Stored data entries:
☆ ☆ ☆
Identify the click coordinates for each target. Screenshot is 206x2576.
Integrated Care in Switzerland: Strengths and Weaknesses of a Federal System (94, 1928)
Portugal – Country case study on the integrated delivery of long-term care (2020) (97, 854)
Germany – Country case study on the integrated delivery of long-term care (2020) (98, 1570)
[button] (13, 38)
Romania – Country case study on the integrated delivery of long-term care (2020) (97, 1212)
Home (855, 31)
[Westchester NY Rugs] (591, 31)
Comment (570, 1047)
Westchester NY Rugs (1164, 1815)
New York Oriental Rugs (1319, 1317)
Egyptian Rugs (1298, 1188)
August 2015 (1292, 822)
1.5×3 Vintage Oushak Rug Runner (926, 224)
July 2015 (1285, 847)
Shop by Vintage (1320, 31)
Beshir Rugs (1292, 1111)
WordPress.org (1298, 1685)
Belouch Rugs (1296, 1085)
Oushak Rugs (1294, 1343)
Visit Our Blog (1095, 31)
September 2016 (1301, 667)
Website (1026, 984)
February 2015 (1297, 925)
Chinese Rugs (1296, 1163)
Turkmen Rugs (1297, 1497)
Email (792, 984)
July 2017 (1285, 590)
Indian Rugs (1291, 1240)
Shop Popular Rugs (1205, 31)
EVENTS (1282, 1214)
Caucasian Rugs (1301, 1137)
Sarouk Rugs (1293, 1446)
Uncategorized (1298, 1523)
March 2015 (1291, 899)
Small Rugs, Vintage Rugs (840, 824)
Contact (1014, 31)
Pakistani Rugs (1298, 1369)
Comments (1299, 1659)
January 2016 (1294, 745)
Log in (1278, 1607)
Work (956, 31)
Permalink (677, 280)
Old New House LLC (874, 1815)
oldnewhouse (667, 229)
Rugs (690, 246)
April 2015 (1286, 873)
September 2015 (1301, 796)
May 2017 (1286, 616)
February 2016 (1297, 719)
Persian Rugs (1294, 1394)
☆ ☆ ☆
** EXERCISE **
Write out every record again, exactly as it was written.

** EXPECTED ANSWER **
Identify the click coordinates for each target. Screenshot is 206x2576.
Integrated Care in Switzerland: Strengths and Weaknesses of a Federal System (94, 1928)
Portugal – Country case study on the integrated delivery of long-term care (2020) (97, 854)
Germany – Country case study on the integrated delivery of long-term care (2020) (98, 1570)
[button] (13, 38)
Romania – Country case study on the integrated delivery of long-term care (2020) (97, 1212)
Home (855, 31)
[Westchester NY Rugs] (591, 31)
Comment (570, 1047)
Westchester NY Rugs (1164, 1815)
New York Oriental Rugs (1319, 1317)
Egyptian Rugs (1298, 1188)
August 2015 (1292, 822)
1.5×3 Vintage Oushak Rug Runner (926, 224)
July 2015 (1285, 847)
Shop by Vintage (1320, 31)
Beshir Rugs (1292, 1111)
WordPress.org (1298, 1685)
Belouch Rugs (1296, 1085)
Oushak Rugs (1294, 1343)
Visit Our Blog (1095, 31)
September 2016 (1301, 667)
Website (1026, 984)
February 2015 (1297, 925)
Chinese Rugs (1296, 1163)
Turkmen Rugs (1297, 1497)
Email (792, 984)
July 2017 (1285, 590)
Indian Rugs (1291, 1240)
Shop Popular Rugs (1205, 31)
EVENTS (1282, 1214)
Caucasian Rugs (1301, 1137)
Sarouk Rugs (1293, 1446)
Uncategorized (1298, 1523)
March 2015 (1291, 899)
Small Rugs, Vintage Rugs (840, 824)
Contact (1014, 31)
Pakistani Rugs (1298, 1369)
Comments (1299, 1659)
January 2016 (1294, 745)
Log in (1278, 1607)
Work (956, 31)
Permalink (677, 280)
Old New House LLC (874, 1815)
oldnewhouse (667, 229)
Rugs (690, 246)
April 2015 (1286, 873)
September 2015 (1301, 796)
May 2017 (1286, 616)
February 2016 (1297, 719)
Persian Rugs (1294, 1394)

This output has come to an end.